Tal vez nunca lleguemos a comprender plenamente ni podamos medir los efectos de largo alcance del testimonio que Hyrum le expresó a Parley P. Pratt. Además de la fiel posteridad de Parley, su testimonio apostólico y su servicio misional trajeron a innumerables almas al reino de Dios. Es interesante que entre los que se unieron a la Iglesia como resultado directo de su ministerio en Canadá se encontraban Joseph Fielding y sus hermanas, Mary y Mercy. Después de la muerte de su primera esposa, Jerusha, Hyrum conoció a Mary Fielding, con quien se casó, y de ese matrimonio desciende el presidente Joseph F. Smith y otros innumerables líderes de la Iglesia. Me doy cuenta de que no todos los testimonios resultarán en una bendición como ésa, como lo hizo el de Hyrum.
Joseph Kimber, un nuevo y humilde converso de Thatcham, Inglaterra, expresó su sencillo testimonio a un compañero de trabajo de la granja. Creo que el testimonio del hermano Kimber acerca de José Smith y de la Restauración es lo que encendió la llama de la creencia en el corazón de Henry Ballard, de 17 años de edad, y que lo hizo pedir ser bautizado. Las generaciones de la familia Ballard son los beneficiarios de ese humilde testimonio.

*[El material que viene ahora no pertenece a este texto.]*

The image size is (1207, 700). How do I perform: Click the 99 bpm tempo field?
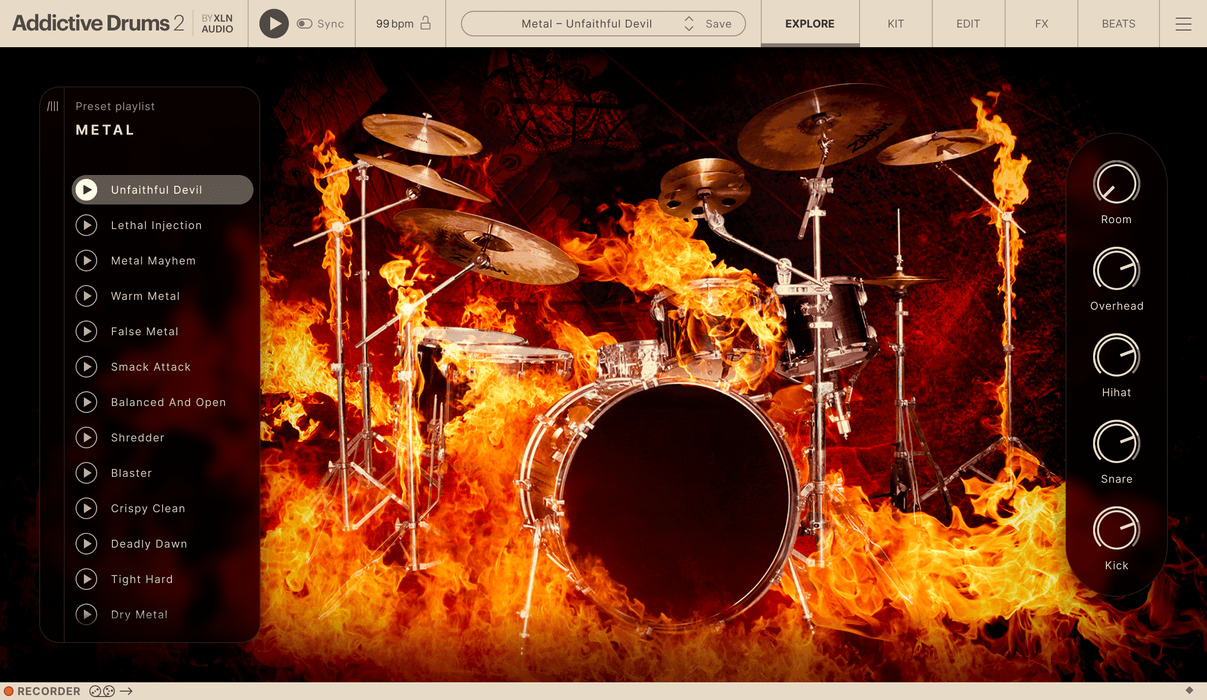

Los miembros y los misioneros de hoy en día podemos tener la experiencia de convertir a otras personas al vivir de la mejor manera que podamos y estar preparados para “ser testigos de Dios en todo tiempo, y en todas las cosas y en todo lugar” (Mosíah 18:9). Recientemente un amigo me contó de cuando iba en autobús en un viaje de 90 minutos en Brasil. Sintió la impresión de pasar a la parte posterior del autobús para hablar con los jóvenes que habían servido de guías para el grupo de hombres de negocios. Un colega de su padre lo siguió hasta la parte de atrás del autobús y oyó su testimonio de la veracidad del Evangelio restaurado. Ese hombre dijo más tarde: “Cuando oí su testimonio, pasó por mi cuerpo el claro sentimiento de que esas cosas eran verdaderas”. Él y su esposa se bautizarán dentro de poco.

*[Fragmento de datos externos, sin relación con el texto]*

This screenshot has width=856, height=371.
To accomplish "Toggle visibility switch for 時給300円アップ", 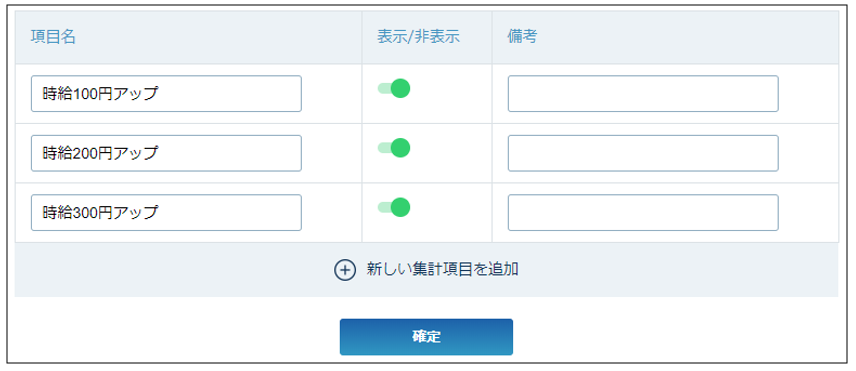I will [394, 207].
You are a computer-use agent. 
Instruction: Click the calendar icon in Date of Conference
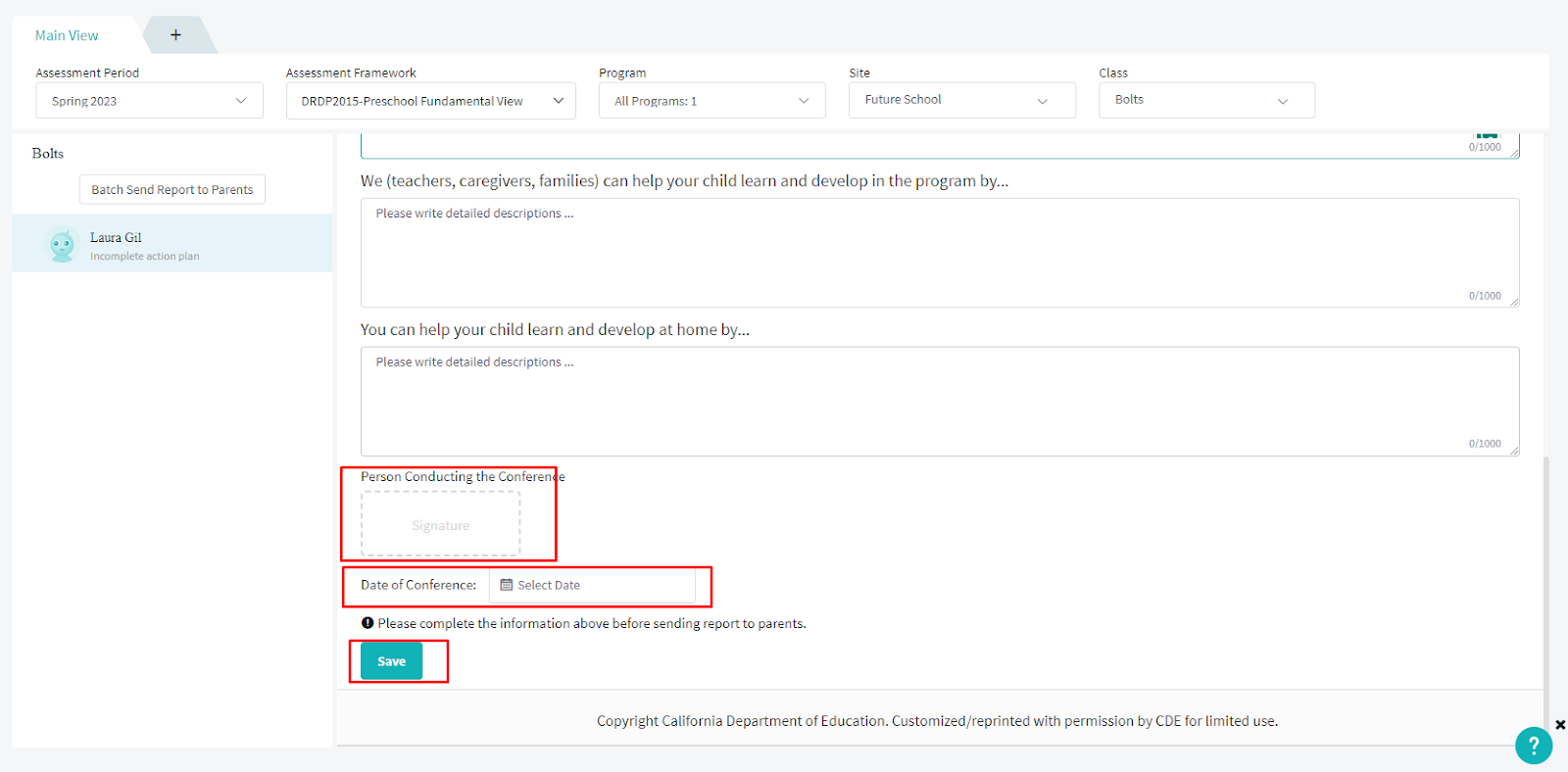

Los misioneros se preparan actualmente para enseñar las lecciones, no como un diálogo memorizado o una presentación mecánica, sino que ellos bosquejarán los principios del Evangelio de forma organizada, solicitando la ayuda del Espíritu para que los dirija en cuanto a la manera de comunicar las verdades del Evangelio a los investigadores, de espíritu a espíritu, y de corazón a corazón. Hermanos y hermanas, únanse con los misioneros para compartir su valioso testimonio cada día, testificando en toda oportunidad del glorioso mensaje de la Restauración. El fervor de su testimonio es todo lo que necesitan para presentar el Evangelio a muchos más hijos de nuestro Padre. Confíen en el Señor y nunca subestimen el impacto que su testimonio puede tener en la vida de los demás a medida que lo expresan con el poder del Espíritu. La duda y el temor son los instrumentos de Satanás. Ha llegado el momento de que todos superemos cualquier temor y que con valentía aprovechemos toda oportunidad para compartir nuestro testimonio del Evangelio.
Que el Señor los bendiga a medida que continúan cultivando su testimonio por medio de sus oraciones, su estudio personal del Evangelio y sus actos de servicio. Con gran gozo les testifico humildemente que nuestro Padre Celestial nos ama, que Jesús es el Cristo, que José Smith restauró la plenitud del Evangelio eterno y que el Libro de Mormón testifica de esas verdades. Nos guía hoy día un profeta viviente y pido que el Señor les bendiga, mis queridos hermanos y hermanas, a medida que enseñan y testifican, ruego humildemente en el nombre de Jesucristo. Amén.